Please give back an exact reproduction of the lines from the one with "Jump to question" through the end of the entries below, and no others.

* _EXTRACTED RECORDS_
━━━━━━━━━━━━━━━━━━━━
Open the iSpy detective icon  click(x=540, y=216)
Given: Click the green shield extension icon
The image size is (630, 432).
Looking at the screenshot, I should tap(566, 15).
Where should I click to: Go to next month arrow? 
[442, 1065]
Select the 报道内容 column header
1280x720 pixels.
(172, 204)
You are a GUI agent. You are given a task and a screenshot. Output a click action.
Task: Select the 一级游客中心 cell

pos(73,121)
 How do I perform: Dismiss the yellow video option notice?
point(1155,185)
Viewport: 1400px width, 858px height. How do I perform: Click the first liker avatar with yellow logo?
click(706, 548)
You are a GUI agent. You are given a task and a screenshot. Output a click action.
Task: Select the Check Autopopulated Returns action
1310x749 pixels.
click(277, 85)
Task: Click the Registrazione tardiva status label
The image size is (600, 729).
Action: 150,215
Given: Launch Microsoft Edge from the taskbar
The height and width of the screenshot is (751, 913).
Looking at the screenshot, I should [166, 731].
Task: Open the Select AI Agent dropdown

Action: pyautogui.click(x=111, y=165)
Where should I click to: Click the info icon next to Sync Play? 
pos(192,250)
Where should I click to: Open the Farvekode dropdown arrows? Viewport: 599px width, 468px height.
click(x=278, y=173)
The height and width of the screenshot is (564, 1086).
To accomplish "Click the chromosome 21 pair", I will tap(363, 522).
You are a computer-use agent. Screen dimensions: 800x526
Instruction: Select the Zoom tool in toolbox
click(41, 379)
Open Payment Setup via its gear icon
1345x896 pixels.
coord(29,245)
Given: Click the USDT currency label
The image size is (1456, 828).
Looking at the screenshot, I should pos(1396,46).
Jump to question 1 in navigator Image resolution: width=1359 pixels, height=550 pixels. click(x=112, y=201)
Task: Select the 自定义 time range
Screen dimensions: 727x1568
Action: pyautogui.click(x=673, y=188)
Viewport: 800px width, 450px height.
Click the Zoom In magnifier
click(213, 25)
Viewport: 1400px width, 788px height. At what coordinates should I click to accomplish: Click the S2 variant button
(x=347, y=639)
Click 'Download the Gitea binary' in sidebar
━━━━━━━━━━━━━━━━━━━━
* _SOLUTION FOR THIS PROBLEM_
Jump to question 1 in navigator Image resolution: width=1359 pixels, height=550 pixels. click(x=112, y=201)
Task: Select the 自定义 time range
Screen dimensions: 727x1568
Action: pyautogui.click(x=673, y=188)
Viewport: 800px width, 450px height.
Click the Zoom In magnifier
click(213, 25)
Viewport: 1400px width, 788px height. At what coordinates should I click to accomplish: Click the S2 variant button
(x=347, y=639)
Click 'Download the Gitea binary' in sidebar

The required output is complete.